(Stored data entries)

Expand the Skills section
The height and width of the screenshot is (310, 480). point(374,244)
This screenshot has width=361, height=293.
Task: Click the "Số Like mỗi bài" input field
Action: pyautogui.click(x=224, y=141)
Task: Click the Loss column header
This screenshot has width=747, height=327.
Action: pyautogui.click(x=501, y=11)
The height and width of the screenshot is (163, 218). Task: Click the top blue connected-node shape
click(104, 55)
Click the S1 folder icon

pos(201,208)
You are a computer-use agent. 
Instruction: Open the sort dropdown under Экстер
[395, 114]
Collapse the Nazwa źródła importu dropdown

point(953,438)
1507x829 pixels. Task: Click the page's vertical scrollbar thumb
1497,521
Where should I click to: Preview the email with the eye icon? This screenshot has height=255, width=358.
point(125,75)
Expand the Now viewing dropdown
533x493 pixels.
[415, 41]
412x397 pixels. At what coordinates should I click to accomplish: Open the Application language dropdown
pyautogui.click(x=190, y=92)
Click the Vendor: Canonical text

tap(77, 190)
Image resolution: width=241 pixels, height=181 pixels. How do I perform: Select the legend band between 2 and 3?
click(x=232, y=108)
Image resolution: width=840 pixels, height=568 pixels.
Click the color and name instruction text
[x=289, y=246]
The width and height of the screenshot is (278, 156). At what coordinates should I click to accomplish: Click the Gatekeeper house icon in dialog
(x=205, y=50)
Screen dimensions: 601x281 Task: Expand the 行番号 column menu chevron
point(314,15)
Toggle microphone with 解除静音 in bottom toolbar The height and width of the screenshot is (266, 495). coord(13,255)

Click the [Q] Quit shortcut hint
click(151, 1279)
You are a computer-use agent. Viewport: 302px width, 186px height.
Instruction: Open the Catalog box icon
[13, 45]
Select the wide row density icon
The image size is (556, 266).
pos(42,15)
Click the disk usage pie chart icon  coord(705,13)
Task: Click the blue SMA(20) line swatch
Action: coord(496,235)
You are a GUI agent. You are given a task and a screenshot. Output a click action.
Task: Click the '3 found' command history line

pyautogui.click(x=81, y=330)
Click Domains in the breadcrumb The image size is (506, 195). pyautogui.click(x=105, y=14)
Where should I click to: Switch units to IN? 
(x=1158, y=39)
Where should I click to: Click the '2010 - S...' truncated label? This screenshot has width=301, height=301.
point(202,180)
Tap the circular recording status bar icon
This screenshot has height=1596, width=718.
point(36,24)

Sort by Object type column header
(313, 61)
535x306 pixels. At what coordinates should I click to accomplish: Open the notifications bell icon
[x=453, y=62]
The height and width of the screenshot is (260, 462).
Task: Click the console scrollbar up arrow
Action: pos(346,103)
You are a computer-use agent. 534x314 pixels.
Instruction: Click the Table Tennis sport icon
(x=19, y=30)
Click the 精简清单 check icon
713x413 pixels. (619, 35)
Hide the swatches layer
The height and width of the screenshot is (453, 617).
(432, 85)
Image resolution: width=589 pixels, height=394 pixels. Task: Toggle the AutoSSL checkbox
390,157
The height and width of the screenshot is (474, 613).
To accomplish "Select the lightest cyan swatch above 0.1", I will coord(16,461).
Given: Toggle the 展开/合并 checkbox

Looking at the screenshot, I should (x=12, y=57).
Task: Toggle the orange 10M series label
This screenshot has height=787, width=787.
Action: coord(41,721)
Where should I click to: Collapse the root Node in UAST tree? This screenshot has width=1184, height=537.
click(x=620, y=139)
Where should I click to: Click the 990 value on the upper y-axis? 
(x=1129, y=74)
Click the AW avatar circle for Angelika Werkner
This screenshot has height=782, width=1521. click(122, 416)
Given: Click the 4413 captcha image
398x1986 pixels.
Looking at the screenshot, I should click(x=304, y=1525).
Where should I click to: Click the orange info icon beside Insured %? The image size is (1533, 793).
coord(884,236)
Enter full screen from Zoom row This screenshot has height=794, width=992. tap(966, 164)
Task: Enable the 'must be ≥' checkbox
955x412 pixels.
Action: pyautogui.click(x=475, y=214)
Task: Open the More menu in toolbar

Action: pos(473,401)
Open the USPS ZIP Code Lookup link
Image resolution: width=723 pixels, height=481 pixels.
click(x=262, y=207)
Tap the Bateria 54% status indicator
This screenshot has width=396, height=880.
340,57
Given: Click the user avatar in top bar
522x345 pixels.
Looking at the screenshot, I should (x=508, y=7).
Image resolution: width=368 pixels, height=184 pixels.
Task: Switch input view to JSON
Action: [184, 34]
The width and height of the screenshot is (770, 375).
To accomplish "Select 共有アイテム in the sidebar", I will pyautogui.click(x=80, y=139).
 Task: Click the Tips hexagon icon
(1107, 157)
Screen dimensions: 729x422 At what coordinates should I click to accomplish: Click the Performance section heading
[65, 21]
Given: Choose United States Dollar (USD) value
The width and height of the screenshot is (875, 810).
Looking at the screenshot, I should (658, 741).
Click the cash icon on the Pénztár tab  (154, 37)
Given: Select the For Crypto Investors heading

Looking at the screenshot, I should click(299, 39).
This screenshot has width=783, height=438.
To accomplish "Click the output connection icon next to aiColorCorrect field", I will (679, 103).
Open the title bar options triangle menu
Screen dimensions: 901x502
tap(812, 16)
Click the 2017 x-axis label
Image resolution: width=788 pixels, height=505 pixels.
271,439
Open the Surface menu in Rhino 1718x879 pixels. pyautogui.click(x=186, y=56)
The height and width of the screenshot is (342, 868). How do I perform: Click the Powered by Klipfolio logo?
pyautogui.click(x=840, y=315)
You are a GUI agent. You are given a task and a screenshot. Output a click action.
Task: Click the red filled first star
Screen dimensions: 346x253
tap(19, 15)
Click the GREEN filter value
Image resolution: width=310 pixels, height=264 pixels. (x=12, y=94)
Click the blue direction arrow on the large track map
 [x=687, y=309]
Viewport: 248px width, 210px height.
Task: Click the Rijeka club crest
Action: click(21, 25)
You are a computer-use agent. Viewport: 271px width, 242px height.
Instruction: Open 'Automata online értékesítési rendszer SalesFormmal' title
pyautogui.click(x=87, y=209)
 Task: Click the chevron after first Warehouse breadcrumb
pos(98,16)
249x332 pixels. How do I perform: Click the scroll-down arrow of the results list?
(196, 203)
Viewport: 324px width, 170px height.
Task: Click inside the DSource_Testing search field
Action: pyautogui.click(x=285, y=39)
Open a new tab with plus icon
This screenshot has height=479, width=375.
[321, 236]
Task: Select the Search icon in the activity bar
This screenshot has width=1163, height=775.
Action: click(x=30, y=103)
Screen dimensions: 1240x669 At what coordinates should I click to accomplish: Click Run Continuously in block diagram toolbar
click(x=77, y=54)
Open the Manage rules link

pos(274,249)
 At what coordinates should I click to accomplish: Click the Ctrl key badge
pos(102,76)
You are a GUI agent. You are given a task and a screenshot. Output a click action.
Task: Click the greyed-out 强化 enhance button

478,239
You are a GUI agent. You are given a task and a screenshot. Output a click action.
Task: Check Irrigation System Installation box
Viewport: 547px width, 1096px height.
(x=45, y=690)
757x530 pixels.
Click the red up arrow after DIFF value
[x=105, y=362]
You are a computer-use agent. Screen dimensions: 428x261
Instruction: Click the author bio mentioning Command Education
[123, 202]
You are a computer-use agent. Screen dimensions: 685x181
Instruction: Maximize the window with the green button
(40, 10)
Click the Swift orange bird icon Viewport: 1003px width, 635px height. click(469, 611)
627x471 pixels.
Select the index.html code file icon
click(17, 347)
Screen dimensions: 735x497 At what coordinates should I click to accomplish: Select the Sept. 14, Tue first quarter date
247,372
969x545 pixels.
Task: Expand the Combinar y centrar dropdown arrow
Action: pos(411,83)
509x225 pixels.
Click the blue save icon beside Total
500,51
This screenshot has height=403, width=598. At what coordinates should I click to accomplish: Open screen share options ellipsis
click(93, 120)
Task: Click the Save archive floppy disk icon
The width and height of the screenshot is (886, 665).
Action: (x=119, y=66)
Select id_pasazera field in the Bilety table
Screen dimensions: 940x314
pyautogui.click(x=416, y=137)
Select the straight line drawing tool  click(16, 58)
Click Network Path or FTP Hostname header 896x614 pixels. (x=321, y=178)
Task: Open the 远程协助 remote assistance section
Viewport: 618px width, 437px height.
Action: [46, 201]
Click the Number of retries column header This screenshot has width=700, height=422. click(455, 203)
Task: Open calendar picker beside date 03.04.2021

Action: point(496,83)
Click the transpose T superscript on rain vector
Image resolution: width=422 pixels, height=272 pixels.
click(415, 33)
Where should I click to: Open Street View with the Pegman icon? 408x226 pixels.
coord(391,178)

_Exercise:_ When the line with "Click the blue save icon beside Total" is reached in the data above, start copying there, and copy each line exactly until the line with "Task: Click the Save archive floppy disk icon" has been copied; copy nothing else.

_Answer section:_
Click the blue save icon beside Total
500,51
This screenshot has height=403, width=598. At what coordinates should I click to accomplish: Open screen share options ellipsis
click(93, 120)
Task: Click the Save archive floppy disk icon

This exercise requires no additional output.